The recovery of China’s economy is faltering, largely due to a downturn in the property market, sluggish consumer spending, and diminishing credit growth. This situation intensifies calls for further policy support.
Analysts suggest that the declining value of the yuan limits Beijing’s ability to implement deeper monetary easing. If the yield gap between China and other major economies widens further, it could lead to significant yuan sell-offs and a potential outflow of capital.
The one-year loan prime rate (LPR) has been reduced by 10 basis points to 3.45%, down from 3.55%. In contrast, the five-year LPR remains unchanged at 4.20%. A recent poll of market experts anticipated cuts to both rates, with many expecting a 15 basis point reduction in the one-year rate.
"China may be cautious in the extent of rate cuts due to concerns about the yuan’s downward pressure," noted Masayuki Kichikawa, chief macro strategist at Sumitomo Mitsui DS Asset Management. "Authorities prioritize stability in the currency markets."
Most loans in China are pegged to the one-year LPR, while the five-year rate influences mortgage pricing. In June, both rates were cut to help stimulate the economy.
The yuan traded lower at 7.3078 per dollar compared to 7.2855 previously, while major stock indices also declined. This year, the yuan has depreciated by nearly 6% against the dollar, making it one of Asia’s weakest currencies.
The recent reduction in the one-year LPR follows the People’s Bank of China’s (PBOC) unexpected cut to its medium-term policy rate last week, which typically indicates future adjustments to lending rates.

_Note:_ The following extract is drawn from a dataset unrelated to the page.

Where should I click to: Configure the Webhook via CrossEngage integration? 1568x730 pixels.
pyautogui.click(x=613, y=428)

In its report on second-quarter monetary policy, the central bank reaffirmed its goal of maintaining ample liquidity and implementing precise policy measures to support economic recovery despite rising challenges.

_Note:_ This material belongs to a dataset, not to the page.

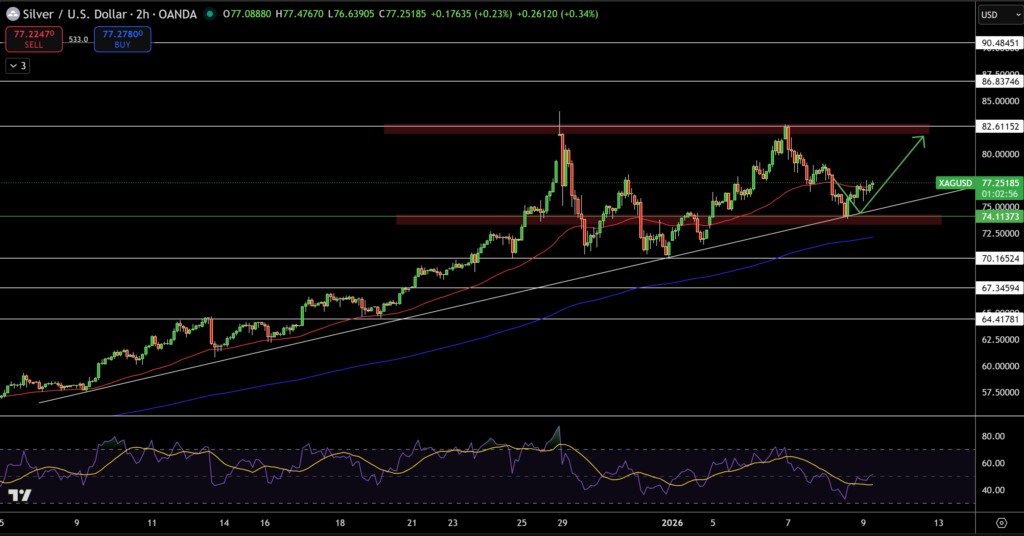Click the XAGUSD price label tag

click(x=954, y=184)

Market analysts were surprised by the steady five-year rate, given the ongoing troubles in the property sector and increasing default risks among developers. "The decision to maintain the five-year LPR signals that banks might be unwilling to reduce rates and risk affecting their profit margins," explained Ken Cheung, chief Asian FX strategist at Mizuho Bank.
Cheung added that this unexpected outcome could present challenges for China’s growth and impact the yuan’s exchange rate. The central bank has indicated that it will enhance credit policies for the property sector and coordinate financial support to address local government debt issues, according to a statement released Sunday.